Closed fabsau closed 7 months ago

fabsau commented 7 months ago

Hi @Timshel,

Firstly, I want to extend my gratitude for developing this PR that provides the much-anticipated SSO support.

I have been testing the experimental feature that omits the Master Password hash, but unfortunately, I ran into an issue. On a clean instance, I set SSO_FRONTEND='experimental' and SSO_EXPERIMENTAL_NO_MASTER_PWD=true (and, of course, properly configured SSO as needed). However, the feature doesn't seem to be functioning as intended.

Whenever I log in with a new user, I'm prompted to create a master password. As per my understanding, it shouldn't happen in this context, right? Moreover, if I follow through and create a master password, it is required for every subsequent sign-in.

Could you help me understand if I'm missing something or if there's a misconfiguration from my end? I've attached screenshots below that show my current setup.

image image

Looking forward to your guidance and support.

Best regards

Timshel commented 7 months ago

Hey

Maybe not the best chosen name for the config settings, but it does not remove the need for a Master Password ^^.

It's detailed here, not sure if you missed it or if it needs improvement :).

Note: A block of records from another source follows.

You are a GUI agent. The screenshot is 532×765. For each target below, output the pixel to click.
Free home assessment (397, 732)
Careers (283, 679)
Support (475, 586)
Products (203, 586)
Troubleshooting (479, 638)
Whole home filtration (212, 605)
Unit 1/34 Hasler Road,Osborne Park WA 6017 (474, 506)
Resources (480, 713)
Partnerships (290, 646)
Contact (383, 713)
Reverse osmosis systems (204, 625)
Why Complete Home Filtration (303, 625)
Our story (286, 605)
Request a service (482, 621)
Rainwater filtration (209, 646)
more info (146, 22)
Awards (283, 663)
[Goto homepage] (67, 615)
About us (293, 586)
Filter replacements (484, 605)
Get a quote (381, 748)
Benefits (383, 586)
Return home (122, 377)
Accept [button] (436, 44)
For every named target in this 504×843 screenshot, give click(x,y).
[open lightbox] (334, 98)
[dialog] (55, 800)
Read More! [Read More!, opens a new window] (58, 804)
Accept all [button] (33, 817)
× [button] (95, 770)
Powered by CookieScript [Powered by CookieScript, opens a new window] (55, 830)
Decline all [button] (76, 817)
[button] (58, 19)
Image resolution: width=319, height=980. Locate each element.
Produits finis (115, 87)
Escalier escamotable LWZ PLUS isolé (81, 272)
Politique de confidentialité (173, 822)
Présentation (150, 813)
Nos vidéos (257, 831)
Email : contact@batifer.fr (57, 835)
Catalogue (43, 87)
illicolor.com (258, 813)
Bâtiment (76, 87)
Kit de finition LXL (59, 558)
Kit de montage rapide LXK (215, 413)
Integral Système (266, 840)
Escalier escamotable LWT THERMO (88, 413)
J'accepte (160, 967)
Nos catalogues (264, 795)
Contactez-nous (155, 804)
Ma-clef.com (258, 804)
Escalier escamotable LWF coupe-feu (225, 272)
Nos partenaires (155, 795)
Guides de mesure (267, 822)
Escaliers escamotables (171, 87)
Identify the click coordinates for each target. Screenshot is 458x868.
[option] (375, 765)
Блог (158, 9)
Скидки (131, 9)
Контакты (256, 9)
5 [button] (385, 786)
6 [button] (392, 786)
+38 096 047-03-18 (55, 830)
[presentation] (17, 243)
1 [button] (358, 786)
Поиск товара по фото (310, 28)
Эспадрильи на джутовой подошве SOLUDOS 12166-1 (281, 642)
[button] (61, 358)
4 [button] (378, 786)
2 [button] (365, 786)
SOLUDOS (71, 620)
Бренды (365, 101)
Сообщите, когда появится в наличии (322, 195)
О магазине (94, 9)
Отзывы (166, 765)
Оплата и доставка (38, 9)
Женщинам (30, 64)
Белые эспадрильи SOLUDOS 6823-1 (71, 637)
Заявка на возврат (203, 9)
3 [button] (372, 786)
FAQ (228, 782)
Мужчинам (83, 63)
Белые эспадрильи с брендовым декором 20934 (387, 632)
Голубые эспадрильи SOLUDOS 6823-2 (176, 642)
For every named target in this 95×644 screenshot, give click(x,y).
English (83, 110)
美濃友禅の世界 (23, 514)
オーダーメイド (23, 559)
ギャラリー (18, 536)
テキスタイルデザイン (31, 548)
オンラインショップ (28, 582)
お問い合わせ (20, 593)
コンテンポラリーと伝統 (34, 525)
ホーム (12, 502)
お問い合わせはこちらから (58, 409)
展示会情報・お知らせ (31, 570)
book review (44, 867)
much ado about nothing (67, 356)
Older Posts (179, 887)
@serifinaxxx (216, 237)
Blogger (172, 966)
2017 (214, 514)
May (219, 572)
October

The idea is to stop sending/storing your Master password hash in the Server. The SSO is responsible to confirm your Identity before the server send your vault to the client, but the server don't need to know more. It remove the need to hash the password and all the need for the KDF iteration and the race to always increase it in case the DB leak.

fabsau commented 7 months ago

Thank you for your fast reply! How embarrassing ^^. I understand it now. I also have asked ChatGPT to rewrite the readme part, but I think it must have been my wishful thinking of not needed a master password anymore.

The experimental feature works by leveraging Single Sign-On (SSO) technology to authenticate users, instead of relying on storing Master Password hashes.

In typical scenarios, your Master Password is hashed (transformed into a unique, fixed-size series of characters) and the hash is stored on the server. Each time you log in, the password you enter is hashed again and compared to the stored hash to verify your identity.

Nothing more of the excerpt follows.